Last fall, conservative Republicans led by Sen. Robert Dole took up the cry. Dole, who has been opposed to public broadcasting since its inception and voted against the original public broadcasting act in 1967, and a handful of conservative senators held up funding for the Corporation for Public Broadcasting for seven months. The funding finally passed June 2--with amendments against indecency and bias attached.

“We need to do some work on how we are perceived in some quarters,” said Sheila Tate, a conservative and former press secretary to then-First Lady Nancy Reagan who is chairman of the board of the Corporation for Public Broadcasting. “If we don’t nurture our own image--burnish our perception--others will create a distorted reality under which we will not thrive.”

Tate, who called Dole’s actions “a mystery,” said that she and Richard Carlson, a Southern California conservative who is scheduled to become president of the Corporation for Public Broadcasting in August, planned to lobby intensively in Washington and around the country in an attempt to stave off future confrontations.

STORED DATA
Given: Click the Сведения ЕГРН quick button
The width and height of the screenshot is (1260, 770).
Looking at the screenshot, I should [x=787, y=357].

STATED PROBLEM
Name every person the passage on public broadcasting funding refers to by name. The lines have nothing to do with the passage on public broadcasting funding.

RESULT BELOW
Robert Dole, Sheila Tate, Nancy Reagan, Richard Carlson